Former RIA gets year probation for obstructing SEC investigation into referral fee

APR 21, 2017
By  Bloomberg

An investment adviser barred from the industry for making referral payments to an attorney for access to a wealthy client was sentenced in federal court in Boston on Thursday to a year of probation, according to the U.S. Attorney's Office. John W. Rafal, the former president and chief executive of Essex Financial Services Inc. of Essex, Conn., is to serve four months of his probation in home detention, according to a press release from the U.S. Attorney's Office for the District of Massachusetts. Mr. Rafal, 67, also must pay a $4000 fine. In January, the Securities and Exchange Commission had barred Mr. Rafal from the securities business and ordered him to pay $577,297 in penalties after he allegedly paid the referral fee and then tried to undermine the agency's investigation of the matter.
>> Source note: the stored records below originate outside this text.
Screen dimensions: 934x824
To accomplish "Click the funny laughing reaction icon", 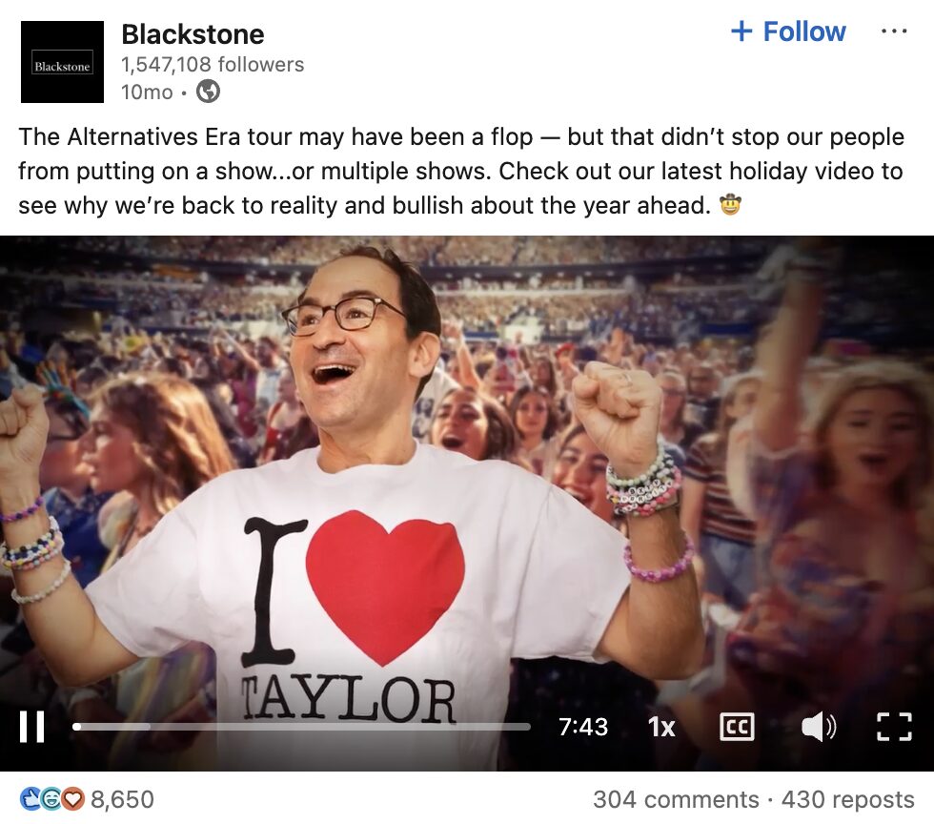I will coord(51,799).
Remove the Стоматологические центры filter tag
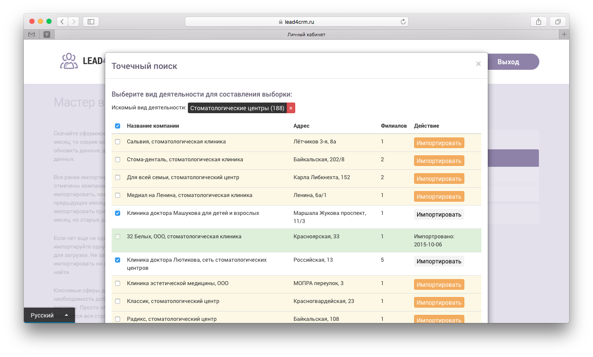 click(291, 109)
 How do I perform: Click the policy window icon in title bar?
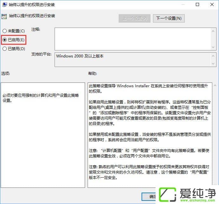(4, 5)
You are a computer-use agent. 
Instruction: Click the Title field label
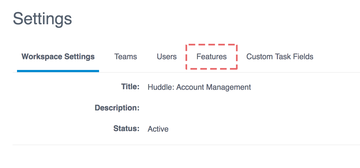tap(130, 87)
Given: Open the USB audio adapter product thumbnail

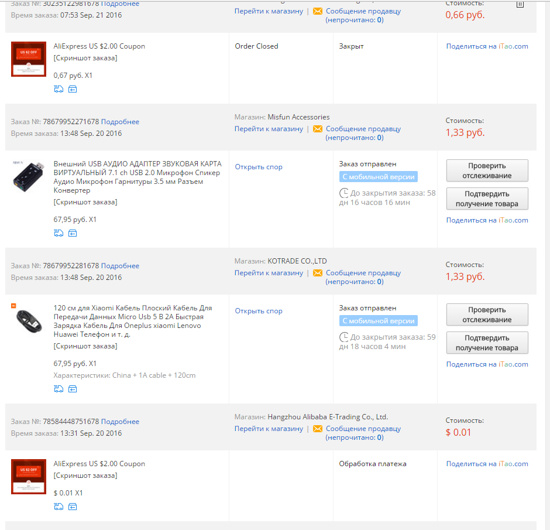Looking at the screenshot, I should 29,176.
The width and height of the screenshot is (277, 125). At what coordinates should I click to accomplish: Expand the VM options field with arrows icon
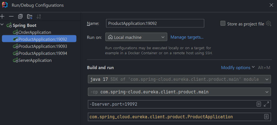(x=266, y=104)
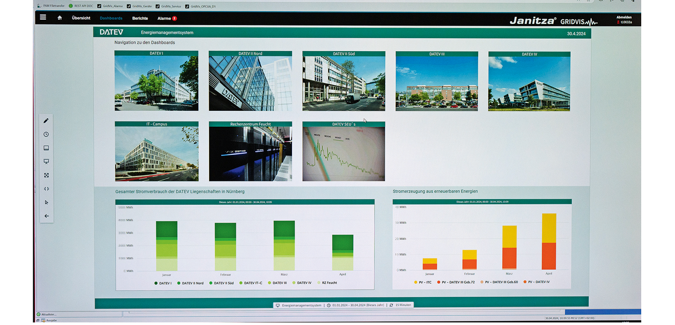675x325 pixels.
Task: Select the pencil edit tool
Action: [46, 121]
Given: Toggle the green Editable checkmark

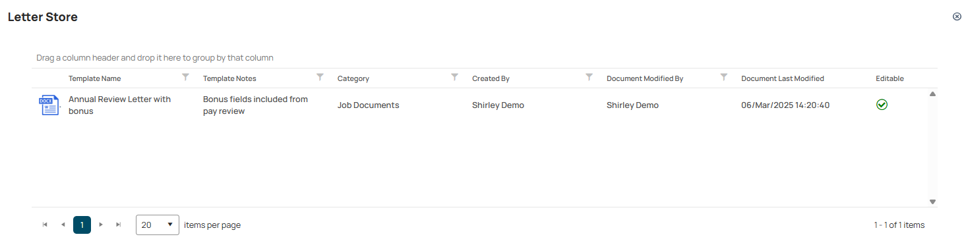Looking at the screenshot, I should pyautogui.click(x=882, y=105).
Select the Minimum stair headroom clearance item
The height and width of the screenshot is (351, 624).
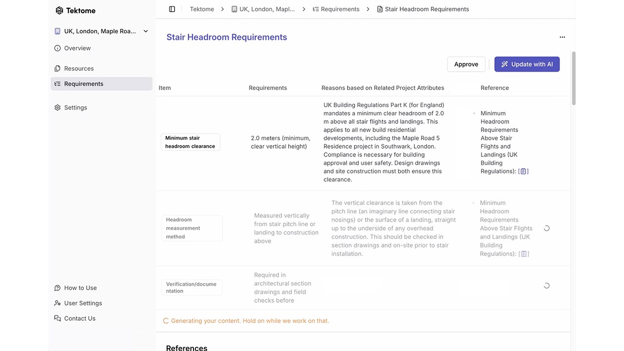[190, 142]

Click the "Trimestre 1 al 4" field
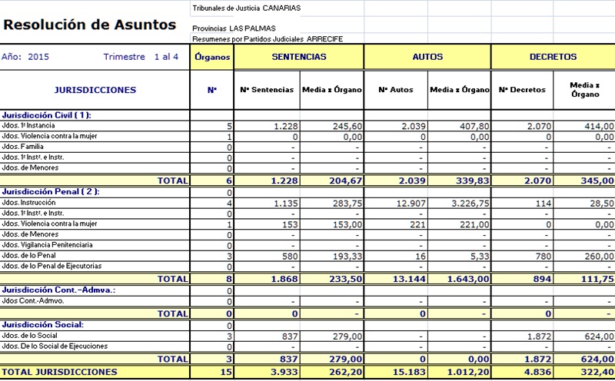pos(141,57)
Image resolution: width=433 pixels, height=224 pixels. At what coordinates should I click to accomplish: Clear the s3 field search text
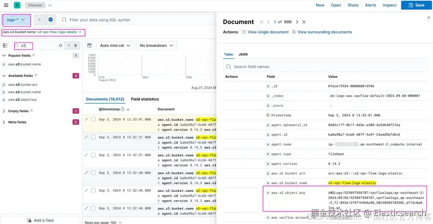(x=61, y=45)
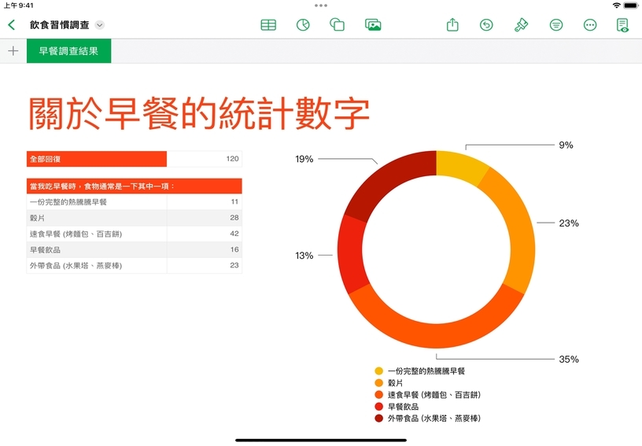This screenshot has height=446, width=642.
Task: Select the 早餐調查結果 sheet tab
Action: (x=68, y=51)
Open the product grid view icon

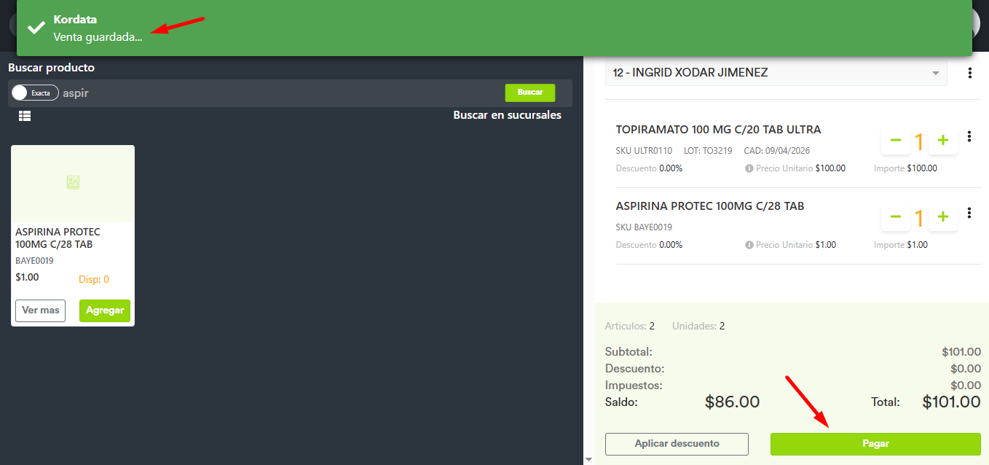pyautogui.click(x=25, y=116)
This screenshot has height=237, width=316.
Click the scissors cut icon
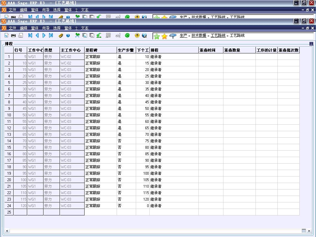(77, 35)
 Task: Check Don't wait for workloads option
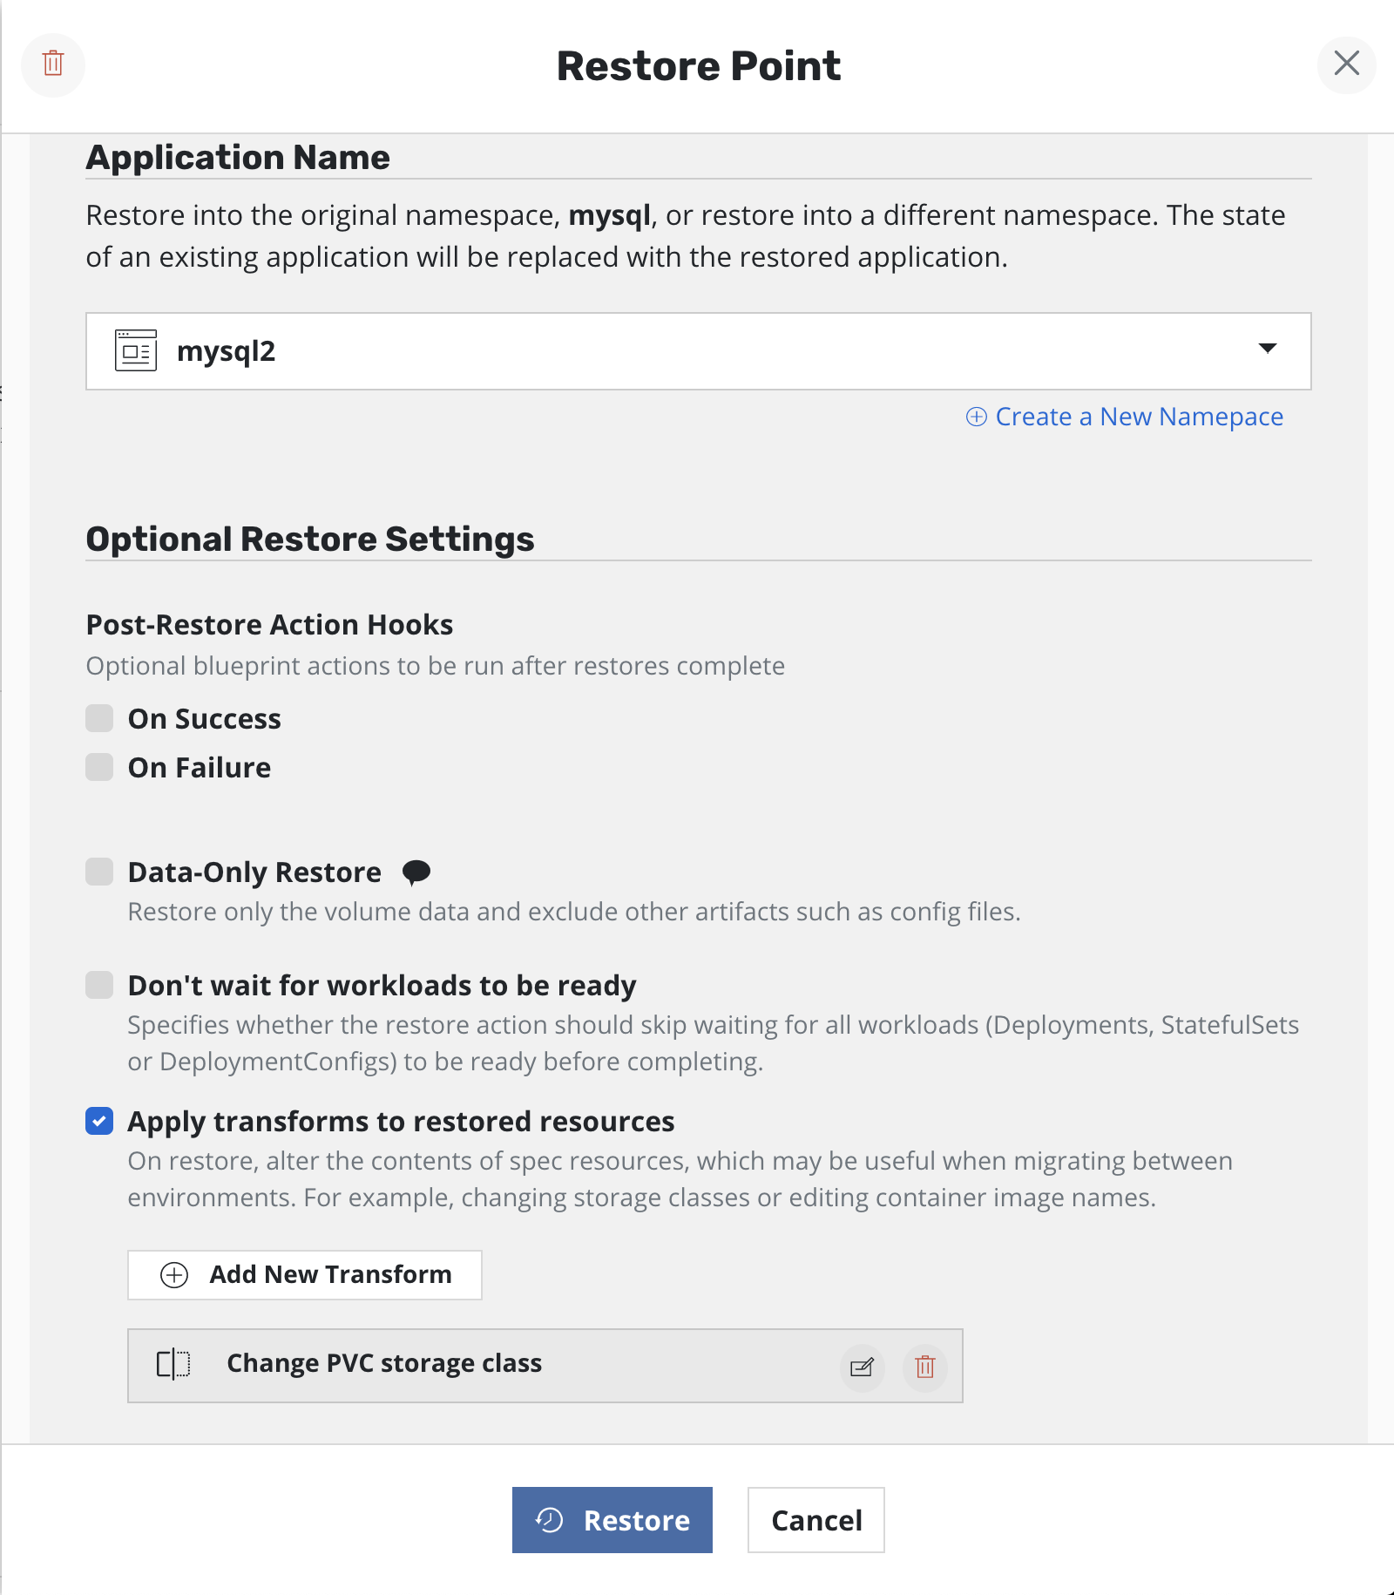coord(99,986)
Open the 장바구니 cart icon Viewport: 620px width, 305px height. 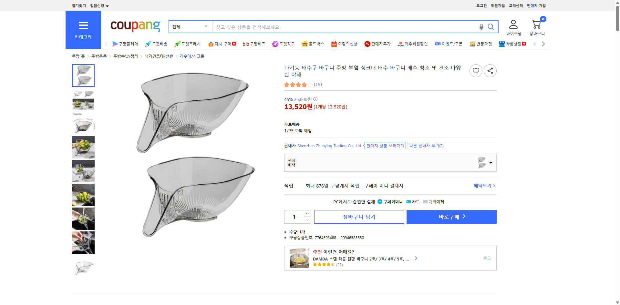pos(536,24)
In 2011, Mr. Rafal agreed to pay an attorney a $50,000 referral fee in return for recommending that a wealthy client become a client of Essex. After Mr. Rafal had paid a portion of the fee, his company discovered the payments, stopped them, and directed Mr. Rafal to have the attorney return the money that had already been paid, the release said. But Mr. Rafal then secretly paid the referral fee to the attorney from his private checking accounts, unbeknownst to his company. In May 2015, Rafal testified about the referral agreement as part of a formal SEC examination. In his testimony, Mr. Rafal repeatedly described the referral matter as "cured," "reverse[d]," "undo[ne]," or "fix[ed]" in an effort to prevent the SEC from learning about his secret payments to the attorney. In his testimony, Mr. Rafal never mentioned the checks he had written to the attorney out of his personal accounts. At the close of his testimony, the SEC asked Mr. Rafal whether he was aware of any other information that might be helpful to the SEC's investigation. Mr. Rafal answered, "I'm not aware of any other information."